BEGIN DATA TO EXAMINE

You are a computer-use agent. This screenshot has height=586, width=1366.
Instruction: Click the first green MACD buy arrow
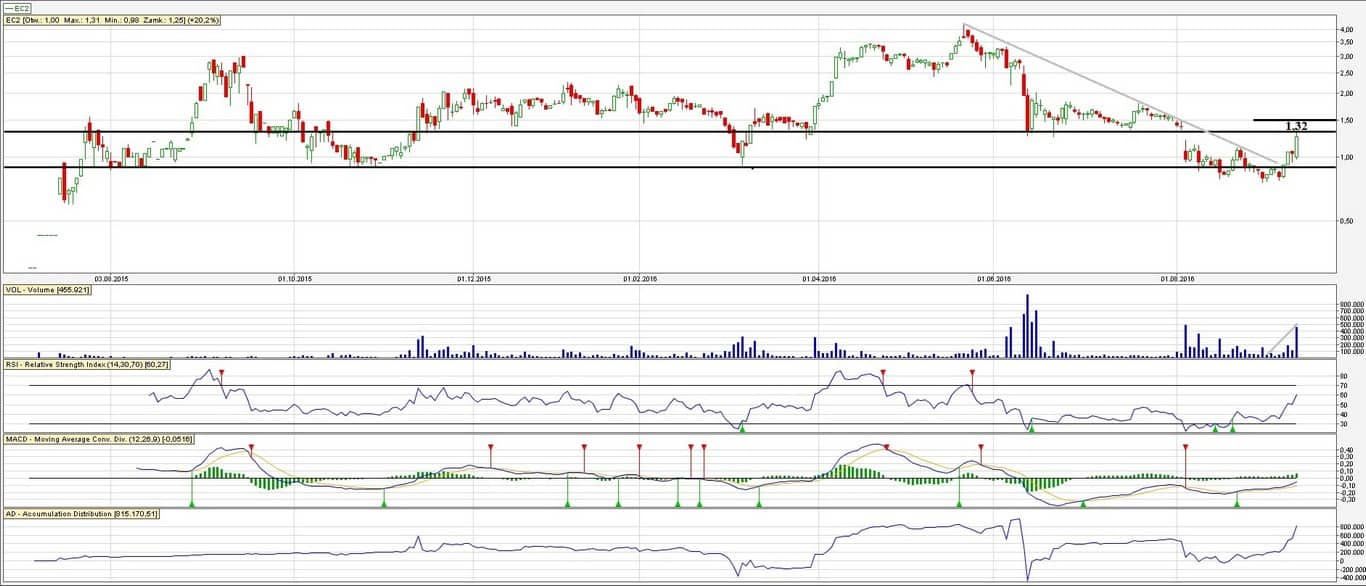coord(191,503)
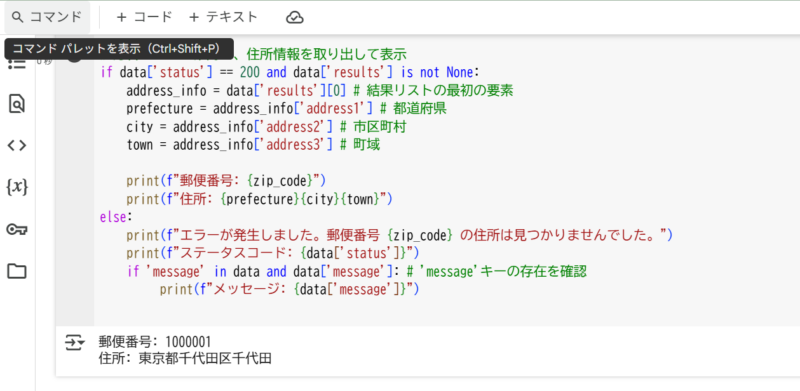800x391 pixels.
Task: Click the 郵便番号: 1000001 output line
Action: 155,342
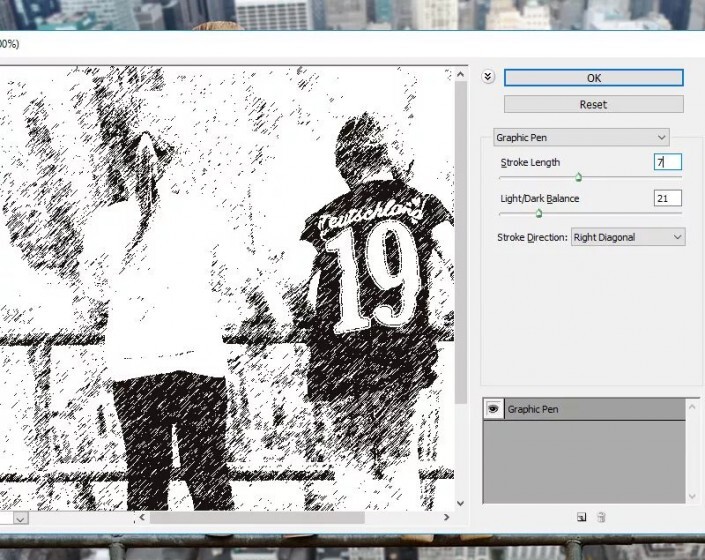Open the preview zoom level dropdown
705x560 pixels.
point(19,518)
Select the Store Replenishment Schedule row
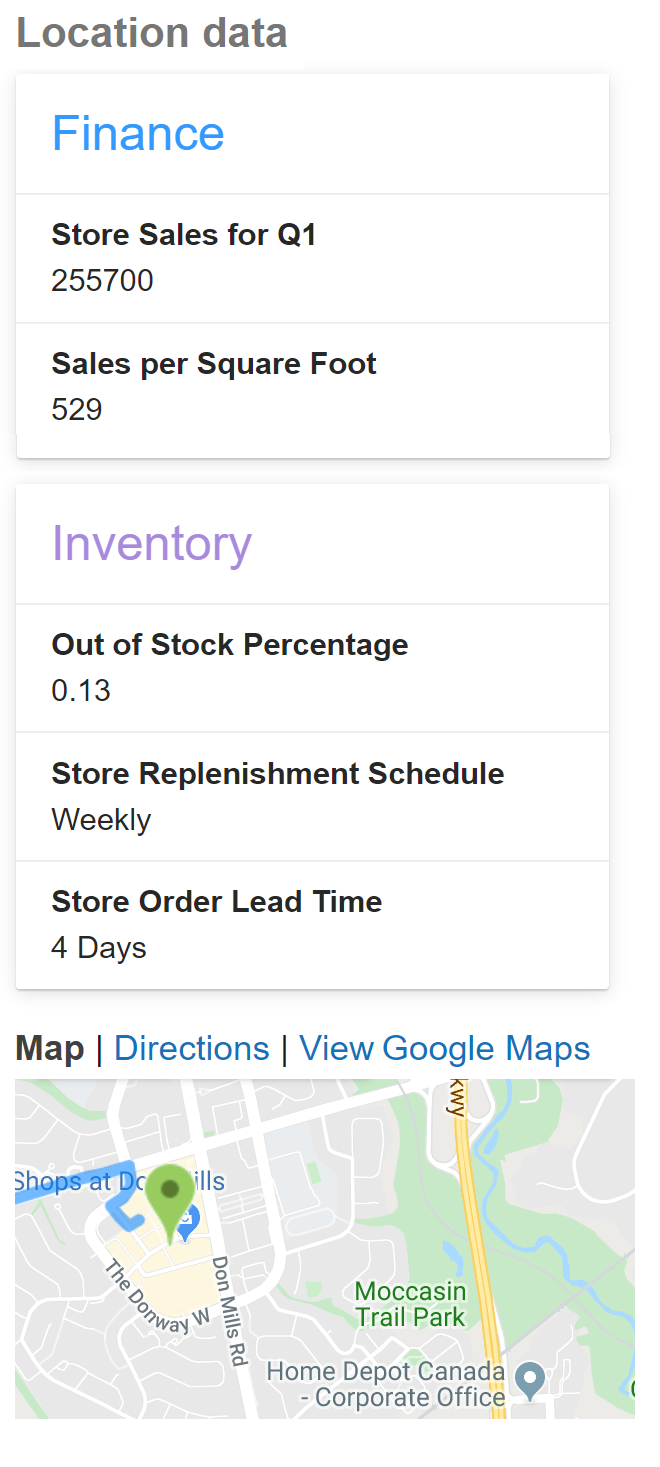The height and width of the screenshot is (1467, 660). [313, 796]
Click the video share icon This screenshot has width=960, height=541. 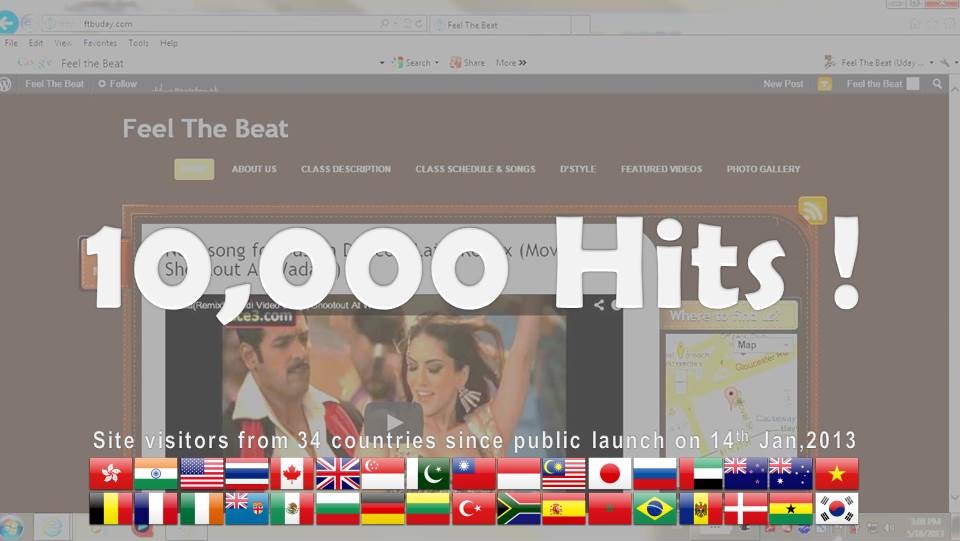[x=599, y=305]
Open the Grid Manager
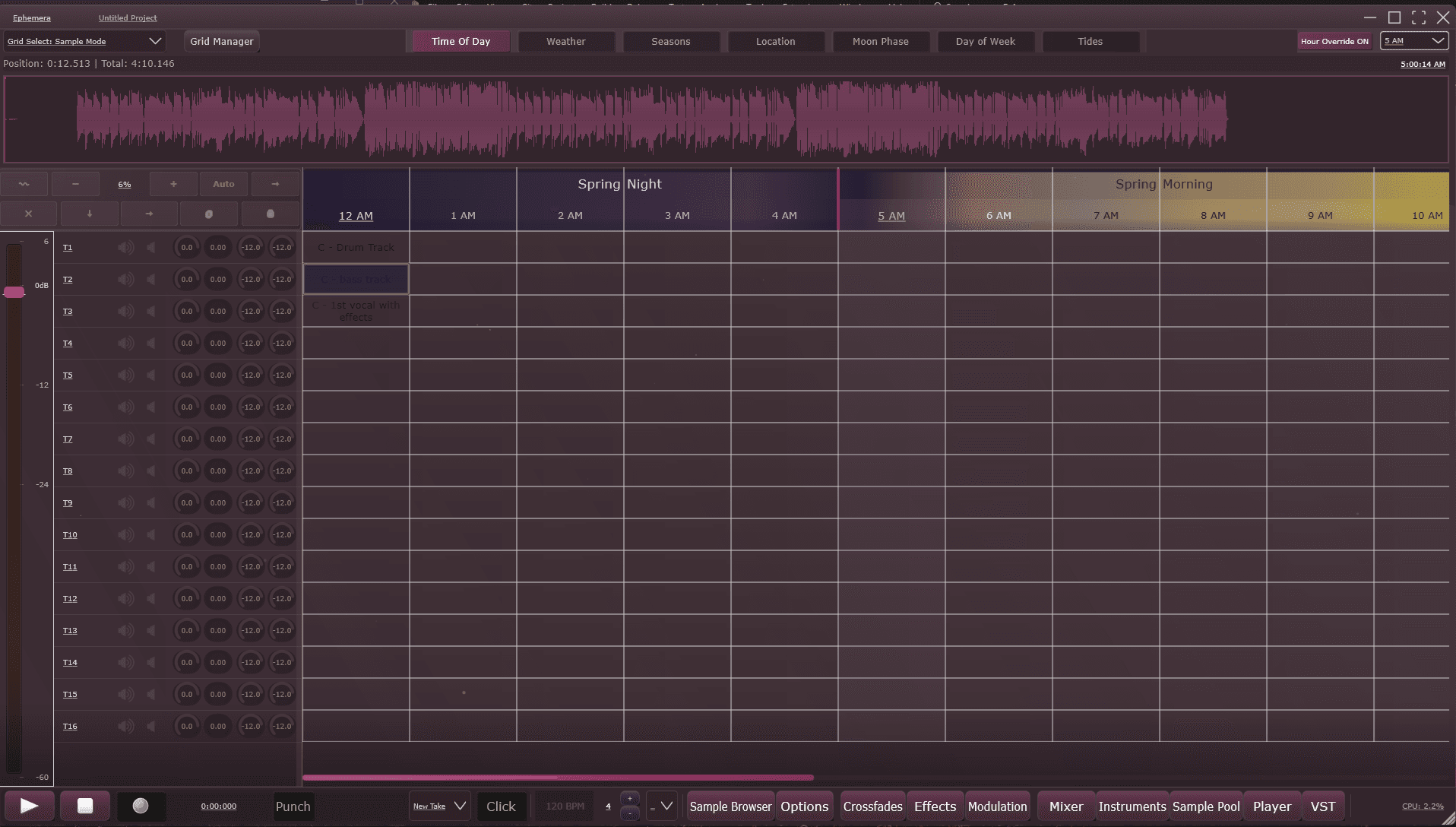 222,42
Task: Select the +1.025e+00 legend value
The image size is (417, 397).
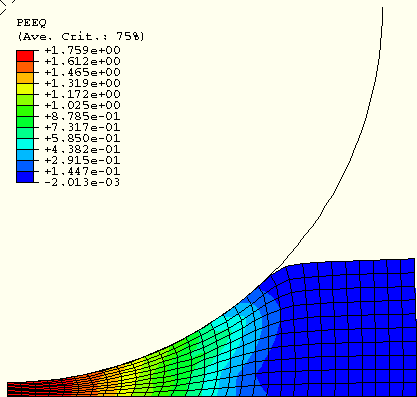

END DATA TO EXAMINE

**WORK TO BE COMPLETED:** Your copy should hold exactly the lines from the line bearing "Open the Grid Manager" through the end of the data, both included, and no pictures or anything further.

**TASK RESULT:**
Open the Grid Manager
 222,42
Task: Select the +1.025e+00 legend value
The image size is (417, 397).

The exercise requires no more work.